• **Task objective**
Put each line of the items below into a JSON list of strings, one string per line, and leave out any blank lines.

• **Given entries**

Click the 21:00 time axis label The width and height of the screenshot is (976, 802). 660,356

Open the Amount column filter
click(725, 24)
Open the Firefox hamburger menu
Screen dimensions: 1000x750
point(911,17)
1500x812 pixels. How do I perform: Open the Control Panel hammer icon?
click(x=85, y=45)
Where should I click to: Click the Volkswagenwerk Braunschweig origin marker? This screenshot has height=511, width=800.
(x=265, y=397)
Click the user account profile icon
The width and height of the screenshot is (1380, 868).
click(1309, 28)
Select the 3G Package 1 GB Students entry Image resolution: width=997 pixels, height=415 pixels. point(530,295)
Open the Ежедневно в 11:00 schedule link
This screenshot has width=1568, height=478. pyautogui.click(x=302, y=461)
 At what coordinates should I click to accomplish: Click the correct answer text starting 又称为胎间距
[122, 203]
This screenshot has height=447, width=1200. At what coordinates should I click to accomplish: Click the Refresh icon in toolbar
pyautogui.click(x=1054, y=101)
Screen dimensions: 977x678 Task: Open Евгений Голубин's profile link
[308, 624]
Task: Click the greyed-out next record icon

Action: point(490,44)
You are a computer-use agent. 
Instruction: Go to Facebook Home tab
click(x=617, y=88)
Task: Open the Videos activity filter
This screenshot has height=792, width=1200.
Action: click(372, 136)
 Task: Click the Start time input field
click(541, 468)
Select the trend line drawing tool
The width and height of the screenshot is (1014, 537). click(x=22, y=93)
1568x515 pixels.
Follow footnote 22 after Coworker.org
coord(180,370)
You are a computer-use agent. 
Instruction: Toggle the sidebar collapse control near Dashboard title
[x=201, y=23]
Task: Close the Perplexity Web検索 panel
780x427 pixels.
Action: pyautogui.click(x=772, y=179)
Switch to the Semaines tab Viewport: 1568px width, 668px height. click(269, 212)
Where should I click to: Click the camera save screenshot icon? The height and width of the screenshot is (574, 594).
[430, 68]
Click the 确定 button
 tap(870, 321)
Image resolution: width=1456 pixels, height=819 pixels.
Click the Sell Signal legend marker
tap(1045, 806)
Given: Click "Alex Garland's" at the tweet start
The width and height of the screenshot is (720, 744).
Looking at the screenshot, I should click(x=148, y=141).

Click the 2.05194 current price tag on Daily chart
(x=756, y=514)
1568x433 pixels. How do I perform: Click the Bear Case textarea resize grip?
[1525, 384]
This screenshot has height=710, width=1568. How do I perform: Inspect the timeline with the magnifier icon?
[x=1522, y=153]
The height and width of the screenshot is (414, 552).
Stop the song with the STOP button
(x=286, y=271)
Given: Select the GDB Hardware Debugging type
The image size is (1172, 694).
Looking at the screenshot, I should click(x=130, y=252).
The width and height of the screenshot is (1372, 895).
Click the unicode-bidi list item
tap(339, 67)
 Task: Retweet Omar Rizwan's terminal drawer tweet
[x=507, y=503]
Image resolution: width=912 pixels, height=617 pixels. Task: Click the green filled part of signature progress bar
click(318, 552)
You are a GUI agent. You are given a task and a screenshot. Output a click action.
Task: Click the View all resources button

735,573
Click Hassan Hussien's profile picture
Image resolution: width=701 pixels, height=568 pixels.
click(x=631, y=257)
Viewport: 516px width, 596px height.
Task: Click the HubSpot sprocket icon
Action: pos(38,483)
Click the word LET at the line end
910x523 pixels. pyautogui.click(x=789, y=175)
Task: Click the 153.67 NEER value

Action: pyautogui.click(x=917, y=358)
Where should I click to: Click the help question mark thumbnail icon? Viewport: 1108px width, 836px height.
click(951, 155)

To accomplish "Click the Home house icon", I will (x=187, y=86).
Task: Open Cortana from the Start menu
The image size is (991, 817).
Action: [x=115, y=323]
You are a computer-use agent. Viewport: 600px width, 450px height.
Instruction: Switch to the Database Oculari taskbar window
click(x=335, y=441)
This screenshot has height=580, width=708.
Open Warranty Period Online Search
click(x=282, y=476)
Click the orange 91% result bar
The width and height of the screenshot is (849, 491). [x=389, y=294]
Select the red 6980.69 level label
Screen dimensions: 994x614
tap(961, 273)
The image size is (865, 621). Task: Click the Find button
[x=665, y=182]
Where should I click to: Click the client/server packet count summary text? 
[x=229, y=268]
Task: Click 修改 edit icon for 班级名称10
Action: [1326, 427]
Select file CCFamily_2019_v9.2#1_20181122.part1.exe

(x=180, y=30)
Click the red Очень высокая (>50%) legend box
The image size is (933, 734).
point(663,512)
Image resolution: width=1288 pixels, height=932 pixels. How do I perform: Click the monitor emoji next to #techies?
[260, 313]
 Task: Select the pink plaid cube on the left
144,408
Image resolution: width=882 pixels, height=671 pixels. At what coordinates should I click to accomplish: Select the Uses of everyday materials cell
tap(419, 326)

• **Result for this exercise**
[
  "Click the 21:00 time axis label The width and height of the screenshot is (976, 802). 660,356",
  "Open the Amount column filter",
  "click(725, 24)",
  "Open the Firefox hamburger menu",
  "Screen dimensions: 1000x750",
  "point(911,17)",
  "1500x812 pixels. How do I perform: Open the Control Panel hammer icon?",
  "click(x=85, y=45)",
  "Where should I click to: Click the Volkswagenwerk Braunschweig origin marker? This screenshot has height=511, width=800.",
  "(x=265, y=397)",
  "Click the user account profile icon",
  "The width and height of the screenshot is (1380, 868).",
  "click(1309, 28)",
  "Select the 3G Package 1 GB Students entry Image resolution: width=997 pixels, height=415 pixels. point(530,295)",
  "Open the Ежедневно в 11:00 schedule link",
  "This screenshot has width=1568, height=478. pyautogui.click(x=302, y=461)",
  " At what coordinates should I click to accomplish: Click the correct answer text starting 又称为胎间距",
  "[122, 203]",
  "This screenshot has height=447, width=1200. At what coordinates should I click to accomplish: Click the Refresh icon in toolbar",
  "pyautogui.click(x=1054, y=101)",
  "Screen dimensions: 977x678 Task: Open Евгений Голубин's profile link",
  "[308, 624]",
  "Task: Click the greyed-out next record icon",
  "Action: point(490,44)",
  "You are a computer-use agent. ",
  "Instruction: Go to Facebook Home tab",
  "click(x=617, y=88)",
  "Task: Open the Videos activity filter",
  "This screenshot has height=792, width=1200.",
  "Action: click(372, 136)",
  " Task: Click the Start time input field",
  "click(541, 468)",
  "Select the trend line drawing tool",
  "The width and height of the screenshot is (1014, 537). click(x=22, y=93)",
  "1568x515 pixels.",
  "Follow footnote 22 after Coworker.org",
  "coord(180,370)",
  "You are a computer-use agent. ",
  "Instruction: Toggle the sidebar collapse control near Dashboard title",
  "[x=201, y=23]",
  "Task: Close the Perplexity Web検索 panel",
  "780x427 pixels.",
  "Action: pyautogui.click(x=772, y=179)",
  "Switch to the Semaines tab Viewport: 1568px width, 668px height. click(269, 212)",
  "Where should I click to: Click the camera save screenshot icon? The height and width of the screenshot is (574, 594).",
  "[430, 68]",
  "Click the 确定 button",
  " tap(870, 321)",
  "Image resolution: width=1456 pixels, height=819 pixels.",
  "Click the Sell Signal legend marker",
  "tap(1045, 806)",
  "Given: Click \"Alex Garland's\" at the tweet start",
  "The width and height of the screenshot is (720, 744).",
  "Looking at the screenshot, I should click(x=148, y=141).",
  "Click the 2.05194 current price tag on Daily chart",
  "(x=756, y=514)",
  "1568x433 pixels. How do I perform: Click the Bear Case textarea resize grip?",
  "[1525, 384]",
  "This screenshot has height=710, width=1568. How do I perform: Inspect the timeline with the magnifier icon?",
  "[x=1522, y=153]",
  "The height and width of the screenshot is (414, 552).",
  "Stop the song with the STOP button",
  "(x=286, y=271)",
  "Given: Select the GDB Hardware Debugging type",
  "The image size is (1172, 694).",
  "Looking at the screenshot, I should click(x=130, y=252).",
  "The width and height of the screenshot is (1372, 895).",
  "Click the unicode-bidi list item",
  "tap(339, 67)",
  " Task: Retweet Omar Rizwan's terminal drawer tweet",
  "[x=507, y=503]",
  "Image resolution: width=912 pixels, height=617 pixels. Task: Click the green filled part of signature progress bar",
  "click(318, 552)",
  "You are a GUI agent. You are given a task and a screenshot. Output a click action.",
  "Task: Click the View all resources button",
  "735,573",
  "Click Hassan Hussien's profile picture",
  "Image resolution: width=701 pixels, height=568 pixels.",
  "click(x=631, y=257)",
  "Viewport: 516px width, 596px height.",
  "Task: Click the HubSpot sprocket icon",
  "Action: pos(38,483)",
  "Click the word LET at the line end",
  "910x523 pixels. pyautogui.click(x=789, y=175)",
  "Task: Click the 153.67 NEER value",
  "Action: pyautogui.click(x=917, y=358)",
  "Where should I click to: Click the help question mark thumbnail icon? Viewport: 1108px width, 836px height.",
  "click(951, 155)",
  "To accomplish \"Click the Home house icon\", I will (x=187, y=86).",
  "Task: Open Cortana from the Start menu",
  "The image size is (991, 817).",
  "Action: [x=115, y=323]",
  "You are a computer-use agent. Viewport: 600px width, 450px height.",
  "Instruction: Switch to the Database Oculari taskbar window",
  "click(x=335, y=441)",
  "This screenshot has height=580, width=708.",
  "Open Warranty Period Online Search",
  "click(x=282, y=476)",
  "Click the orange 91% result bar",
  "The width and height of the screenshot is (849, 491). [x=389, y=294]",
  "Select the red 6980.69 level label",
  "Screen dimensions: 994x614",
  "tap(961, 273)",
  "The image size is (865, 621). Task: Click the Find button",
  "[x=665, y=182]",
  "Where should I click to: Click the client/server packet count summary text? ",
  "[x=229, y=268]",
  "Task: Click 修改 edit icon for 班级名称10",
  "Action: [1326, 427]",
  "Select file CCFamily_2019_v9.2#1_20181122.part1.exe",
  "(x=180, y=30)",
  "Click the red Очень высокая (>50%) legend box",
  "The image size is (933, 734).",
  "point(663,512)",
  "Image resolution: width=1288 pixels, height=932 pixels. How do I perform: Click the monitor emoji next to #techies?",
  "[260, 313]",
  " Task: Select the pink plaid cube on the left",
  "144,408",
  "Image resolution: width=882 pixels, height=671 pixels. At what coordinates should I click to accomplish: Select the Uses of everyday materials cell",
  "tap(419, 326)"
]